(Pixel coordinate grounding data)
================

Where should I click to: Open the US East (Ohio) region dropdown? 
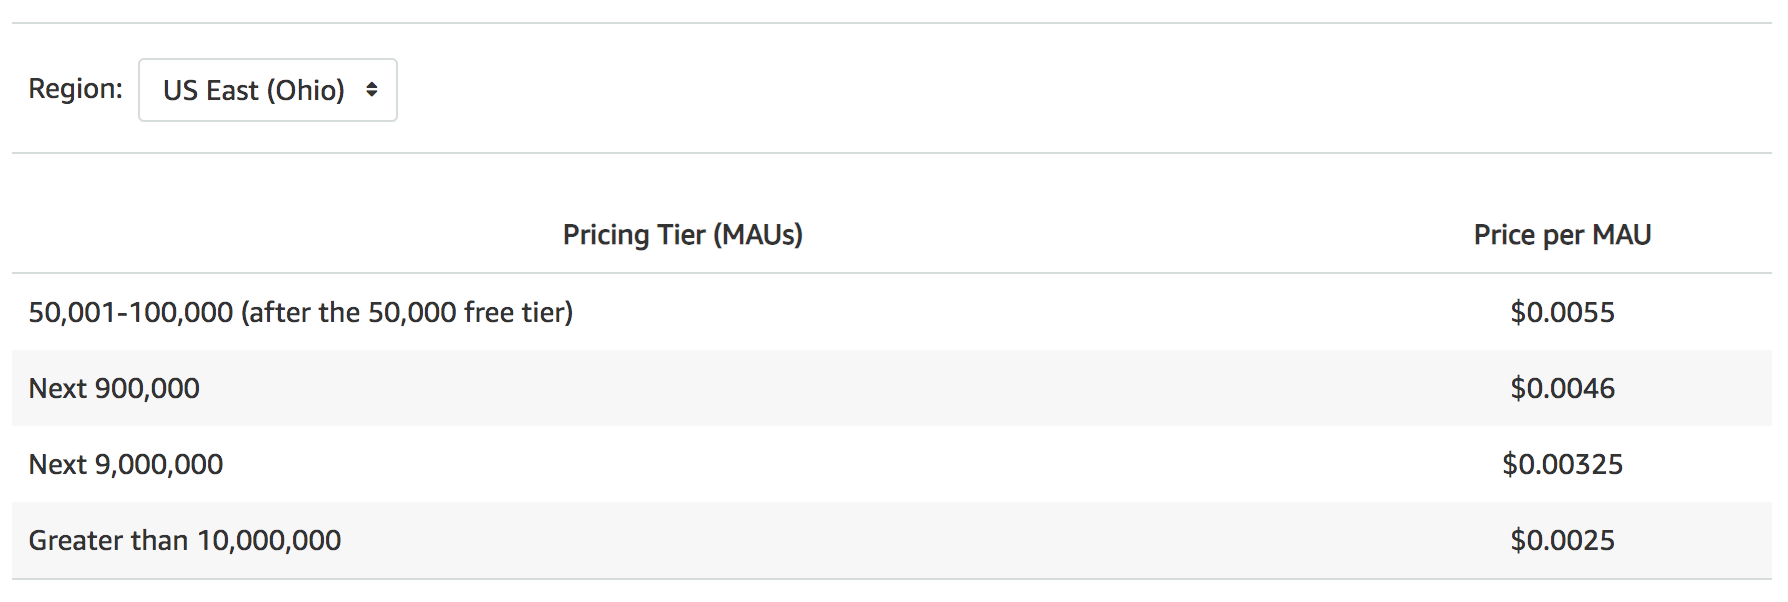pos(268,90)
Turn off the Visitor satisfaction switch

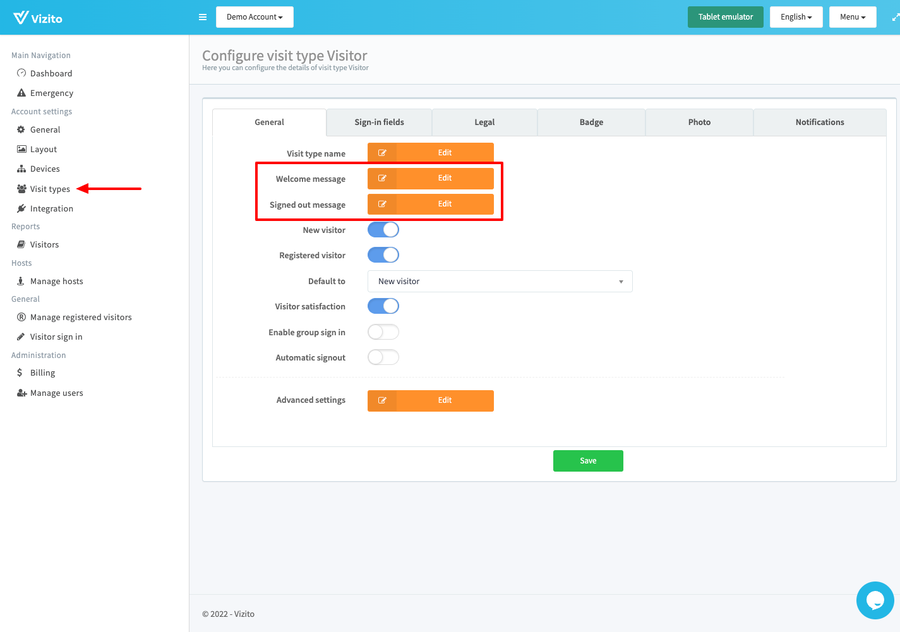click(x=383, y=306)
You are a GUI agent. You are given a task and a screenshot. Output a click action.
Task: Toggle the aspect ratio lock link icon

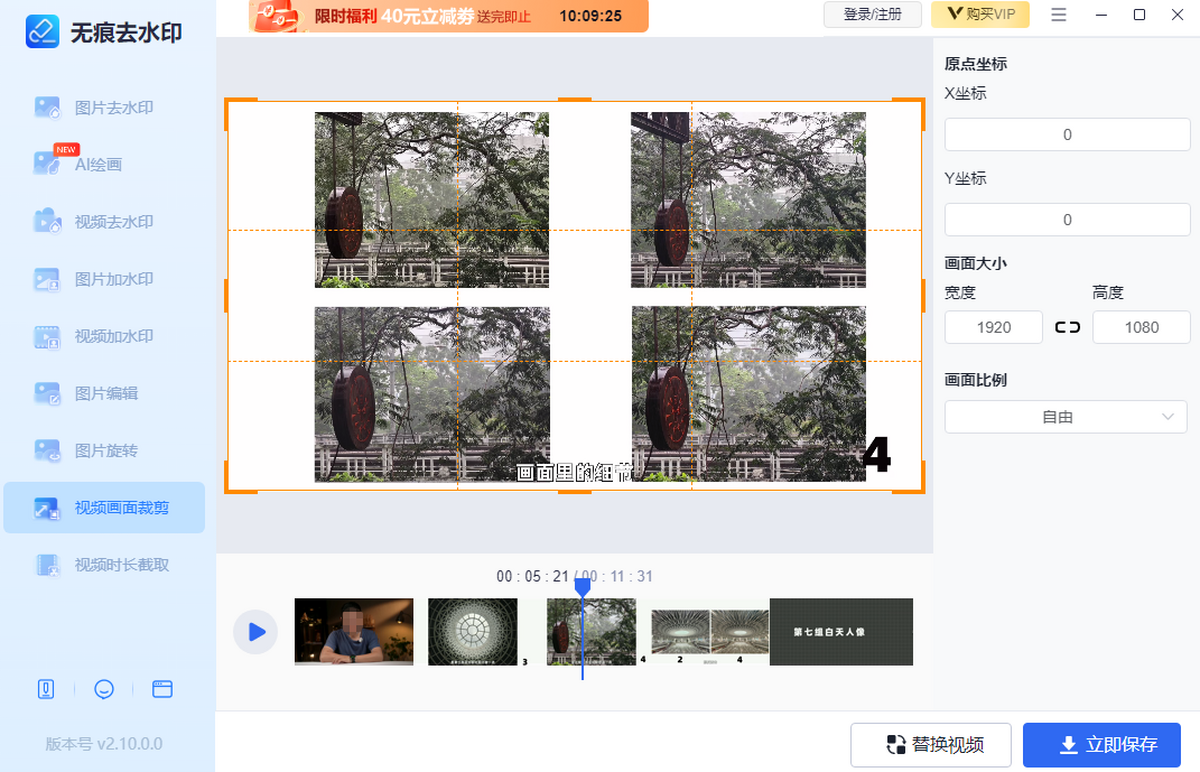pyautogui.click(x=1067, y=327)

================

— Directions for this task —
Leaving the pictures out, reproduce the entries above exactly.

— Expected output —
Where should I click to: Open the US East (Ohio) region dropdown? 
pos(268,90)
Turn off the Visitor satisfaction switch

click(x=383, y=306)
You are a GUI agent. You are given a task and a screenshot. Output a click action.
Task: Toggle the aspect ratio lock link icon

pyautogui.click(x=1067, y=327)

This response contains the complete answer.